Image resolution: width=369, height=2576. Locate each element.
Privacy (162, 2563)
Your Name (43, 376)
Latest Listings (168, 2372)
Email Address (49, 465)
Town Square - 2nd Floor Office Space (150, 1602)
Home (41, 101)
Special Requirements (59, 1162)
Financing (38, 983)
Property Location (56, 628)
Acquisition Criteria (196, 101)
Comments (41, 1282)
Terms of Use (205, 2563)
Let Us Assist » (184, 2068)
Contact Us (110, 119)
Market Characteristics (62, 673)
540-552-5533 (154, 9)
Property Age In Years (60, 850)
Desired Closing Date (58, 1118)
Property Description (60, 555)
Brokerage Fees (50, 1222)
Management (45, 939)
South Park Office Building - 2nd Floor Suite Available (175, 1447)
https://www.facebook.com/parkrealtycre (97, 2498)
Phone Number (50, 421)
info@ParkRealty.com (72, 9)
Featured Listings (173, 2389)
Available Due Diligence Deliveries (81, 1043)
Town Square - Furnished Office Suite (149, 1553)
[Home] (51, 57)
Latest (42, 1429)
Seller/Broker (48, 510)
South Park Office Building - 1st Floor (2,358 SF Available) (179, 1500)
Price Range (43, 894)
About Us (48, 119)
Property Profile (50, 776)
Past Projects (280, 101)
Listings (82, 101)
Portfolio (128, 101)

...

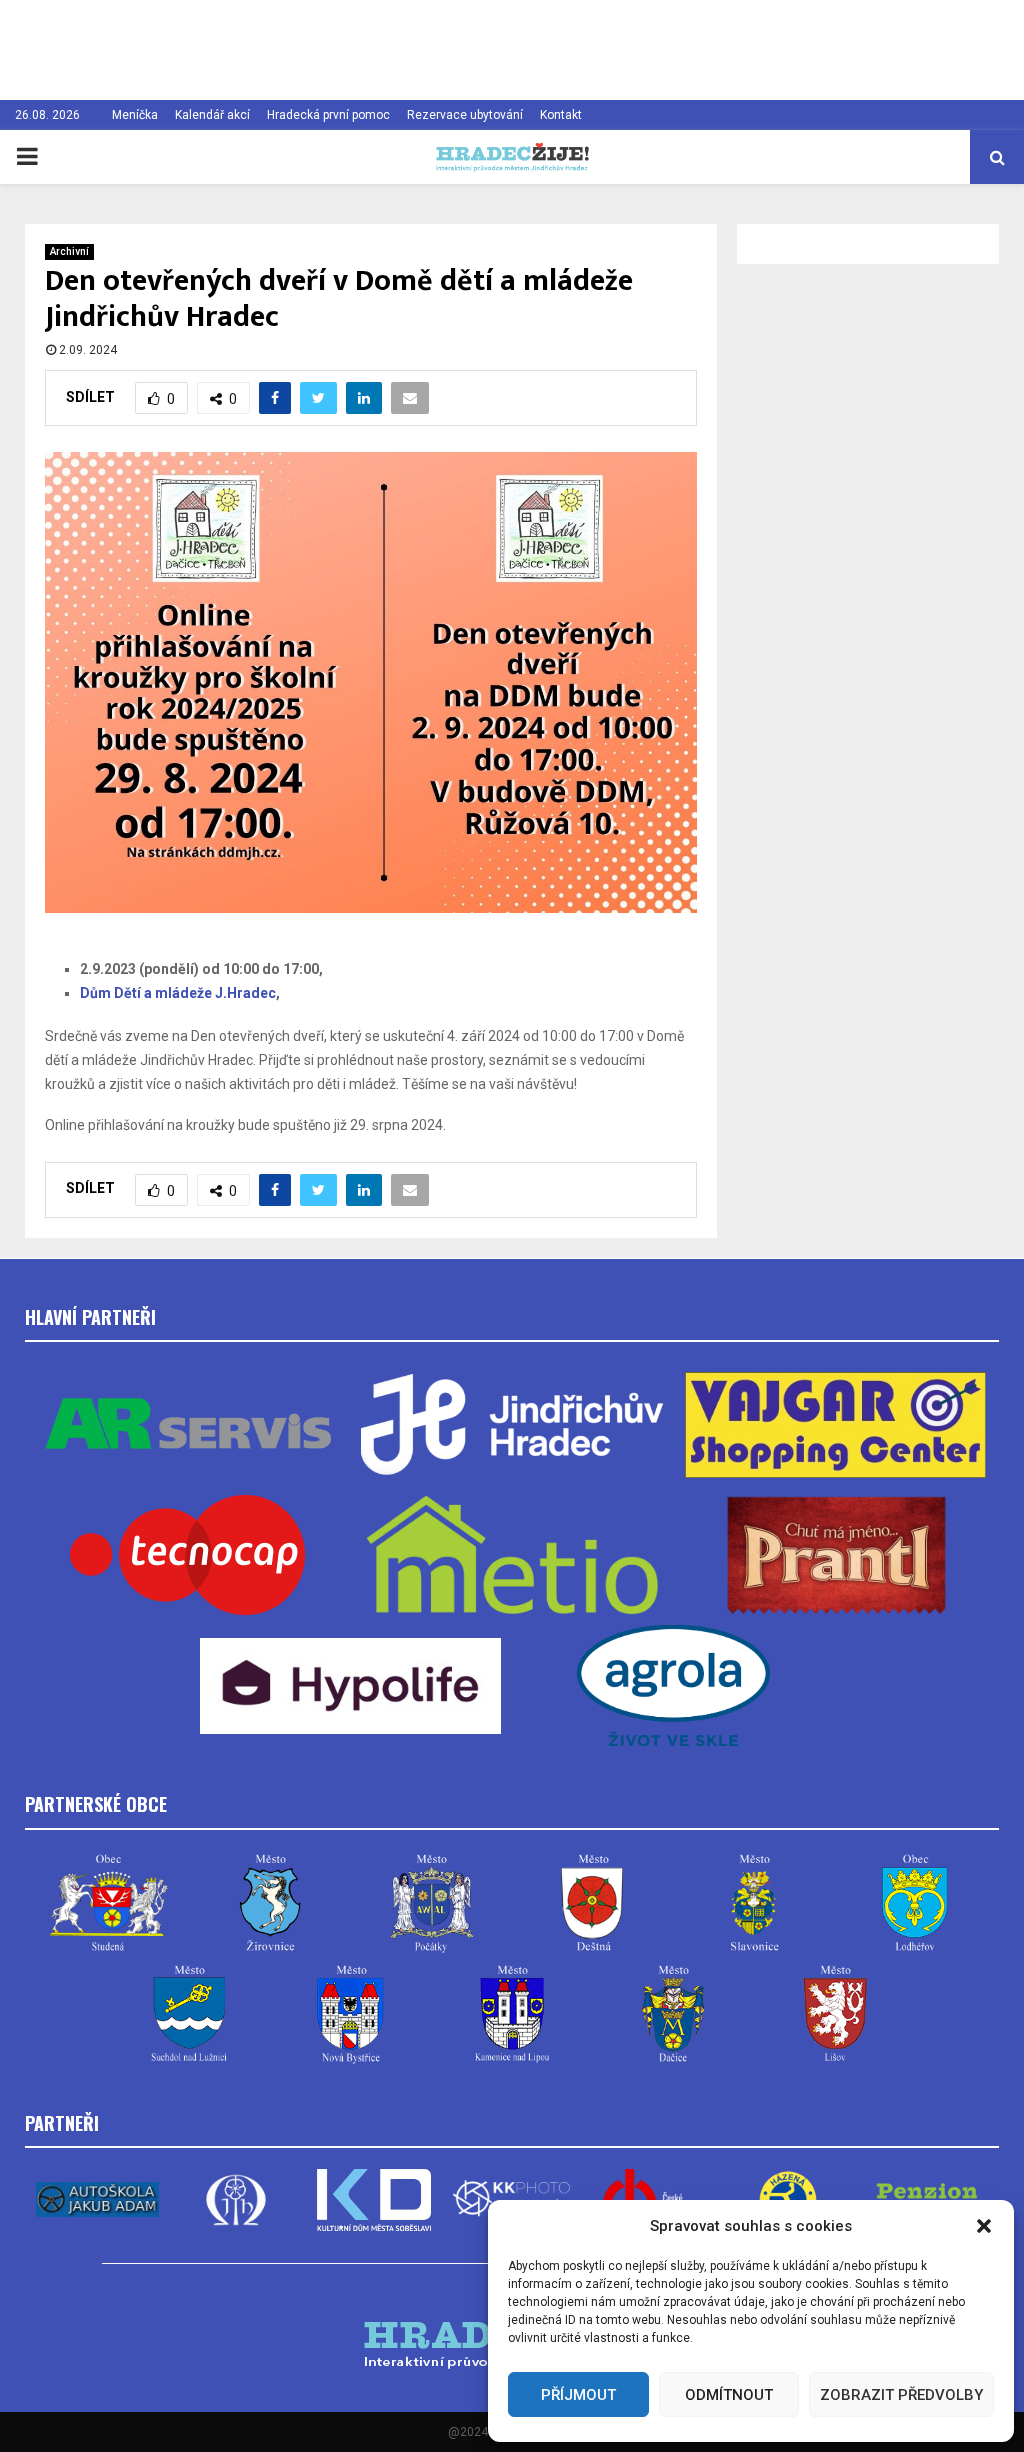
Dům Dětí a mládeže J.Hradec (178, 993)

---

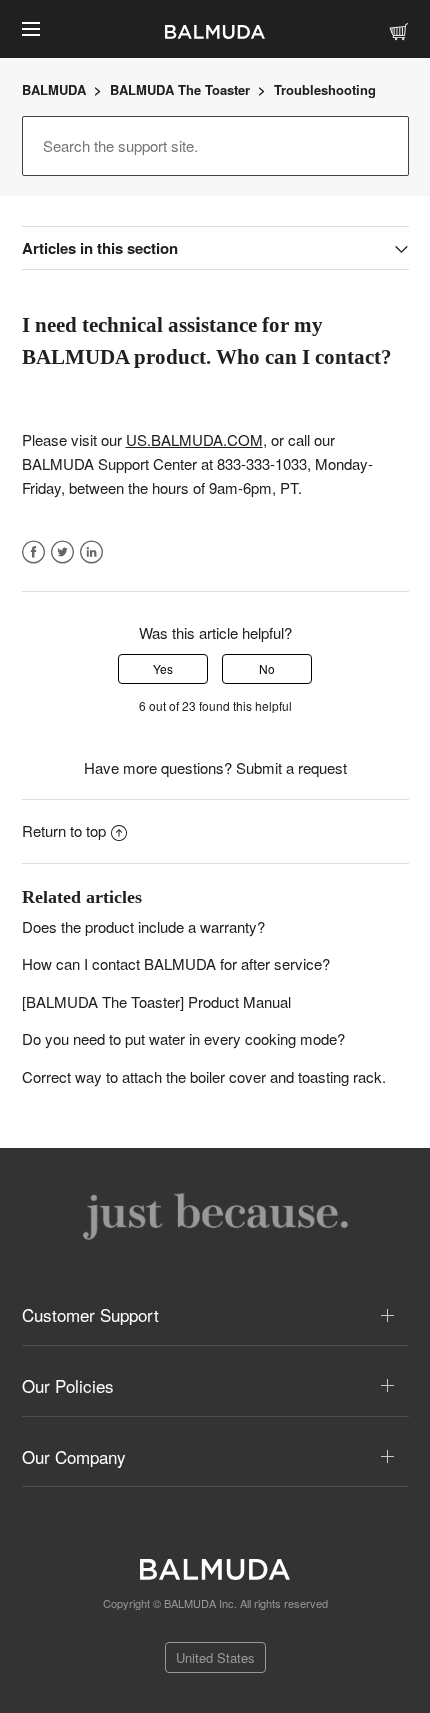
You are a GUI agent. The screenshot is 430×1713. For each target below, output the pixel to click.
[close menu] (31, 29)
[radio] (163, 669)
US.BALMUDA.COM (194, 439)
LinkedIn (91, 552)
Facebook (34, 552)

_WHAT IS NEEDED_.
Will you return exactly the lines above from the one with "[close menu] (31, 29)" down to the one with "Facebook (34, 552)", counting both as part of the range?

_RESPONSE TO THIS TASK_.
[close menu] (31, 29)
[radio] (163, 669)
US.BALMUDA.COM (194, 439)
LinkedIn (91, 552)
Facebook (34, 552)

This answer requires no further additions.